In the past few years, there have been a number of analyses that turned out to be badly mixing, and where the BEAST operators were just not smart enough to traverse the state space efficiently. For those cases, MC3 did help on occasion, so though MCMC certainly requires less computation, and I think should be used when possible, MC3 is a useful tool in case MCMC does not converge, and can help speed up ESS per unit of time.

There is now a new implementation of MC3 in the CoupledMCMC package, which is more convenient than the previous one, and automatically optimises the temperature schedule. Instead of specifying a difference in temperatures, which is dependent on the data and kind of analysis you are running, you can just specify a target switch probability.

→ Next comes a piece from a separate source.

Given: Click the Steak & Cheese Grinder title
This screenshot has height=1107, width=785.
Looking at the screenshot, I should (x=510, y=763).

The default of 0.234 has been argued for (Kone and Kofke, 2005; Atchadé et al., 2011), so in practice there is no need to do any tuning at all.

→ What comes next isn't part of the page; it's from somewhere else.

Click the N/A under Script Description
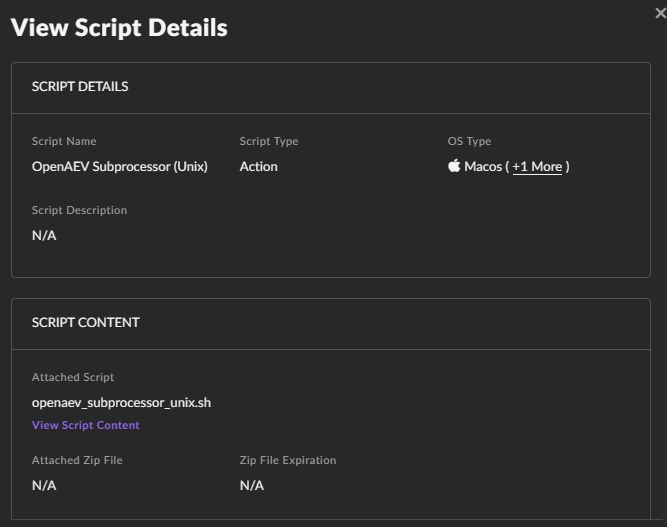Viewport: 667px width, 527px height. click(x=44, y=236)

How to set up your BEAST2 analysis to run with coupled MCMC/parallel tempering

Make sure the CoupledMCMC package is installed.

By using BEAUti

Start BEAUti and from the File/Templates menu select the CoupledMCMC template. This sets up a Standard template but with MC3 instead of MCMC. If you want to run a different analysis than a standard one, there are the following options below.

By using the conversion app

After you installed the CoupledMCMC package (version 0.1.5 or better), the MCMC2CoupledMCMC app becomes available in the app launcher.

  1. Create MCMC analysis in BEAUti with any of the available templates, save as mcmc.xml

Now there are 2 ways to proceed:

2a. from a terminal, run

/path/to/beast/bin/applauncher MCMC2CoupledMCMC -xml mcmc.xml -o mc3.xml

This creates a file mc3.xml containing a CoupledMCMC analysis with the same model/operators/loggers etc as the mcmc.xml analysis.

2b. from BEAUti, use menu File > Launch apps, select MCMC to Coupled MCMC converter from the available apps, fill in form and click OK

By editing an XML file in a text editor

In order to set up a pre-prepared xml to run with coupled MCMC, open the *.xml and change the MCMC line in the xml.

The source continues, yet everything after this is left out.